The easiest way to get a filter for Portland, OR is the following TREATAS:

--
-- Each of the following queries works
--
EVALUATE
TREATAS (
    { ( "Portland", "Oregon", "United States" ) },
    Customer[City (unique)],
    Customer[State],
    Customer[Country]
)

EVALUATE
{
    CALCULATE (
        [Sales Amount],
        TREATAS (
            { ( "Portland", "Oregon", "United States" ) },
            Customer[City (unique)],
            Customer[State],
            Customer[Country]
        )
    )
}

We have shown a relatively small number of examples. Remember that the same restrictions apply to any other DAX function that internally uses one of the syntaxes that are not allowed by Group By Columns, such as HASONEVALUE and SELECTEDVALUE. For example, instead of using:

SELECTEDVALUE ( Customer[City (unique)] )

We can write:

VAR __SelectedValue =
    SELECTCOLUMNS (
        SUMMARIZE (
            Customer,
            Customer[City (unique)],
            Customer[State],
            Customer[Country]
        ),
        Customer[City (unique)]
    )
RETURN
    IF (
        COUNTROWS ( __SelectedValue ) = 1,
        __SelectedValue
    )

You can find other considerations about SELECTEDVALUE and HASONEVALUE in the Using SELECTEDVALUE with Fields Parameters in Power BI blog post. Besides the engine constraints that the Group By Columns attribute creates, it is helpful to deeply understand how Power BI uses this information to build the DAX query.

******

Task to complete >> Pick up the DAX article on Group By Columns after its final sentence and keep writing it.

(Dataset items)
******

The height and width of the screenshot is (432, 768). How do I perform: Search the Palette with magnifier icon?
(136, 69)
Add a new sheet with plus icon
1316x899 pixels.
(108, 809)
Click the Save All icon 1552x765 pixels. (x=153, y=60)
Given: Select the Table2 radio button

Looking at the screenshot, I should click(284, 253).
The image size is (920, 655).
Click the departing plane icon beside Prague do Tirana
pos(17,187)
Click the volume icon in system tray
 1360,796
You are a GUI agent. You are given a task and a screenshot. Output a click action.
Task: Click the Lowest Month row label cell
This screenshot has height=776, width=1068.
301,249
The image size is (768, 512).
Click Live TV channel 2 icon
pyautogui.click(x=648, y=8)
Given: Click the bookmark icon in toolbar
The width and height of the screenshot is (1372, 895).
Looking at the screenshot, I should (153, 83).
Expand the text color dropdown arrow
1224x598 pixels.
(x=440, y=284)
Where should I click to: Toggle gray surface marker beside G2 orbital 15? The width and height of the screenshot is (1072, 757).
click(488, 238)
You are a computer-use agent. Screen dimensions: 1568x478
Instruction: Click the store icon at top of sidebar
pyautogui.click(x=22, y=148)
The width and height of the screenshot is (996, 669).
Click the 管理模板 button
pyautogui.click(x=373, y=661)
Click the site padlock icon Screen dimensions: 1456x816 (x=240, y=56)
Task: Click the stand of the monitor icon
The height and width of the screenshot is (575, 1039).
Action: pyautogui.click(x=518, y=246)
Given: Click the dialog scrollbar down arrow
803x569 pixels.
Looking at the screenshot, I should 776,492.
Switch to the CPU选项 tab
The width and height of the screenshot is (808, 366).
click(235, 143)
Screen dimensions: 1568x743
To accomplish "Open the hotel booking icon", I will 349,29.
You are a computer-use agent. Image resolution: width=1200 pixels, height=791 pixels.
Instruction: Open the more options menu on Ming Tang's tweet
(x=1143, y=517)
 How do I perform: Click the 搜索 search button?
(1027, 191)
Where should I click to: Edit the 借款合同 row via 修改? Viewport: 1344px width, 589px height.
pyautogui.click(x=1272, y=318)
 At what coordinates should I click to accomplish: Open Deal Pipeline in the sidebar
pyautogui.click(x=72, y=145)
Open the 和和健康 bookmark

******

Response to this task >>
Understanding Group By Columns from a Power BI perspective

We have already seen that when the Group By Columns attribute is specified, Power BI generates queries including all the group by columns as grouping and sorting conditions. However, there is another side effect related to the use of filters and slicers, and we will discover that the assumption made by Power BI is slightly different from the assumption made by DAX. This is why you should complete the reading of the article before deciding if, when, and how to use the Group By Columns property in your model.

We start with a page filter where we selected two out of the five Portland cities available in the City (unique) column – remember, at this point the Group By Columns include Country and State.

The filter generated in the DAX query includes only the columns used in the Group By Columns attribute:

DEFINE
    VAR __DS0FilterTable =
        TREATAS (
            { 
                ( "Maine", "United States" ), 
                ( "New South Wales", "Australia" ) 
            },
            'Customer'[State],
            'Customer'[Country]
        )

How is this supposed to work? Where is the filter on Portland as a city? Indeed, there is no such filter, and the result is that we see all the cities in Maine, USA, and New South Wales, Australia.

We are not completely sure whether this was by design or not, but clearly Power BI uses the Group By Columns as a set of columns that uniquely identify the value displayed in the selected column. There are pros and cons to this. The negative aspect is that we do not have the exact semantics of Group By Columns that we have seen in DAX. From a DAX standpoint, Group By Columns specifies a constraint for additional columns that have to be included when a column is grouped, whereas in Power BI the same attribute specifies a composite key that uniquely identifies a column value. Thus, the solution is to add Customer[City] to the Group By Columns property of the City (unique) column.

The DAX query that implements the page filter now includes the city name:

DEFINE
    VAR __DS0FilterTable =
        TREATAS (
            {
                ( "Portland", "Maine", "United States" ),
                ( "Portland", "New South Wales", "Australia" ),
                ( "Portland", "Oregon", "United States" )
            },
            'Customer'[City],
            'Customer'[State],
            'Customer'[Country]
        )

We have seen the DAX code produced by a page filter, but we can observe the same behavior for any other filter or slicer in a Power BI report.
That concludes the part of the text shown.